Exercise requirements -
**a.** Answer these questions from the passage on authentication requirements, one answer per line, marked the same way:
(i) For which users would graphical passwords not work?
(ii) What serves as the token in the authentication mechanism?
(iii) In which chapter was the first objective achieved?
**b.** Retype the passage on authentication requirements, starting at "Cost-effectiveness" and ending at "networking web sites.".
**c.** Continue the passage on authentication requirements for social networking sites from where it stops.

╭─ Passage shown

Non-Security Requirements

Universality

Except for visually impaired, graphical passwords would work for everyone. Mobile phones are also universally available and users are trained to read SMS. This ensures universality of the solution.

Usability

Graphics are expected to be easier to remember as compared to random numbers or text-based passwords. Mobile users also know how to read SMS. This makes the solution more user-friendly for users.

Cost-effectiveness

Since the authentication mechanism involves a graphical password and a token (mobile phone) which is ubiquitously available with users, there is no extra cost to be borne by either the social networking sites or its users.

Conclusion

The dissertation identified four objectives at the beginning. The first objective was to identify the vulnerable entities of existing authentication schemes. This was achieved in chapter 3 where vulnerability analysis was carried and threat profiles for social networking systems were developed. These threats were also rated to get an understanding of how risky they were. Based on the analysis and threat modelling, it became possible to derive security and non-security requirements of the social networking web sites.

╰─
╭─ Data section

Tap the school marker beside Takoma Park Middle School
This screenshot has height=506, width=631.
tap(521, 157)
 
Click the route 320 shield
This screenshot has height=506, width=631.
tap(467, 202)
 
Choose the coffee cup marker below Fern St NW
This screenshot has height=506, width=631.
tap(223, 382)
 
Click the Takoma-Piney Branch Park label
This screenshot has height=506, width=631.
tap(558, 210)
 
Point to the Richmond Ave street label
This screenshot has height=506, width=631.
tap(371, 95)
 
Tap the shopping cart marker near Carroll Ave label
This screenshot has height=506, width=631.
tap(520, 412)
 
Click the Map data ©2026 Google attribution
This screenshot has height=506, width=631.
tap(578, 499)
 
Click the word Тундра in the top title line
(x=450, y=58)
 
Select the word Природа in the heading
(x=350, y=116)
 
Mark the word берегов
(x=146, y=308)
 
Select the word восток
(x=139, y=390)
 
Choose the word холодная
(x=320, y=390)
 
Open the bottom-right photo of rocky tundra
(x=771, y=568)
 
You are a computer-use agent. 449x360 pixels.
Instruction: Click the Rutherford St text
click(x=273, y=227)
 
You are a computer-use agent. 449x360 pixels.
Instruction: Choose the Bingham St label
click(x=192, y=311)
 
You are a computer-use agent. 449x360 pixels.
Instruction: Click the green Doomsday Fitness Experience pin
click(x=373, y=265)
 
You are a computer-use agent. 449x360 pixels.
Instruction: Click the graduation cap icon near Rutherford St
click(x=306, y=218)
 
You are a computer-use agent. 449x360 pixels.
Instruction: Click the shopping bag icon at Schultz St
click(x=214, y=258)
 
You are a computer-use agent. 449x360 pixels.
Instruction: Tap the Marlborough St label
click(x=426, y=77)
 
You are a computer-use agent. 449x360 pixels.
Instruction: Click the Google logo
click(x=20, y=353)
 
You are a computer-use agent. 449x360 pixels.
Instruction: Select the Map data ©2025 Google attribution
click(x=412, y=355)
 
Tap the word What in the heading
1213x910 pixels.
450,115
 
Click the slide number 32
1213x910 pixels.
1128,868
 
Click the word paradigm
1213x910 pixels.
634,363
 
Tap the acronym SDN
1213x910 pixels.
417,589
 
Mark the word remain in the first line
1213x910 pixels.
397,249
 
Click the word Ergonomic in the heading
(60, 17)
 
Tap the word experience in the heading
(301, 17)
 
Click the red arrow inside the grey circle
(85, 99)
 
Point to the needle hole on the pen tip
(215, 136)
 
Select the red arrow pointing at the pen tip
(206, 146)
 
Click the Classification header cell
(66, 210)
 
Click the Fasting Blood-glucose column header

╰─

The replies -
**a.**
(i) The visually impaired.
(ii) A mobile phone.
(iii) Chapter 3.

**b.**
Cost-effectiveness

Since the authentication mechanism involves a graphical password and a token (mobile phone) which is ubiquitously available with users, there is no extra cost to be borne by either the social networking sites or its users.

Conclusion

The dissertation identified four objectives at the beginning. The first objective was to identify the vulnerable entities of existing authentication schemes. This was achieved in chapter 3 where vulnerability analysis was carried and threat profiles for social networking systems were developed. These threats were also rated to get an understanding of how risky they were. Based on the analysis and threat modelling, it became possible to derive security and non-security requirements of the social networking web sites.

**c.**
The second objective of the dissertation was to derive or identify the security requirements necessary to implement on a social networking website. This was discussed in detail in chapter 4. Confidentiality, Integrity, Mutual authentication, Enhanced authentication, Maintain audit trail (logs), Non-repudiation, Session Integrity, Prevent session intrusion, Transaction authorization and Protection against password misuse were the security requirements of social networking systems while the non-security requirements included Universality, Usability, and Cost-effectiveness.

The third objective was to assess the strengths and weaknesses of existing authentication schemes. In this case, the top five social networking sites viz. Facebook, MySpace, Twitter, LinkedIn and classmates were studied. The results were presented in chapter 4. All these sites relied on email address for verification of an individual and did not have very strong authentication mechanism to protect against impersonation, phishing, social engineering, spoofing and other attacks. The need for a solution that provided better authentication mechanism while meeting the non-security requirements was evident.

The last objective was to propose and implement solution that ensures secure social networking websites. This was achieved by proposing a two-factor authentication method based on graphical password and authentication code through mobile SMS. This method was implemented using Visual Studio C#.NET 2005 and Microsoft SQL Server, tested and assessed against the requirements derived in chapter 4. The authentication mechanism was able to satisfy all of them except for server authentication and confidentiality.

Based on the analysis and the proposed solution, it is recommended that social networking sites consider two-factor authentication methods utilizing graphical passwords and a token (mobile phone) that is universal in nature.

References

Weaver, A. C., & Morrison, B. B. (2008) “Social Networking”, IEEE Computer, 97-100.

Aïmeur, E., Gambs, S. & Ho, A. (2006) “UPP: User Privacy Policy for Social Networking Sites”. 2009 Fourth International Conference on Internet and Web Applications and Services.

Bonneau, J., Anderson, J. & Danezis, G. “Prying Data out of a Social Network”. 2009 Advances in Social Network Analysis and Mining, 2006, 249-254.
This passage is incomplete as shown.